- _WHAT THIS TASK INVOLVES_:
Please print exactly the lines from the line containing "You are a computer-use" through the end of the data, no more, and keep pictures out of the copy.

- _DATASET_:
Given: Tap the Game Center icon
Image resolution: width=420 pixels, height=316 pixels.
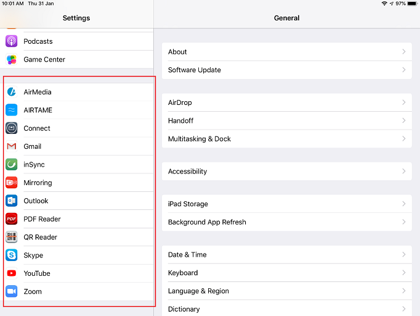Looking at the screenshot, I should click(x=11, y=60).
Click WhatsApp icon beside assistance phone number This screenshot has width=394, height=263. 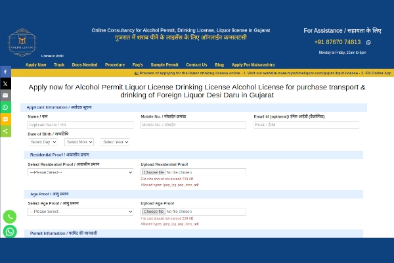368,42
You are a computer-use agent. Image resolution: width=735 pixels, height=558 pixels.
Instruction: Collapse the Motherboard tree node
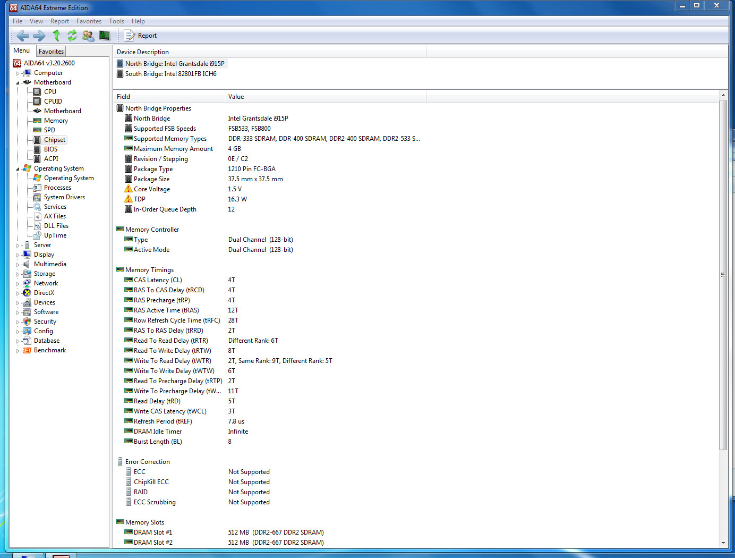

- _FINAL ANSWER_:
You are a computer-use agent. Image resolution: width=735 pixels, height=558 pixels.
Instruction: Collapse the Motherboard tree node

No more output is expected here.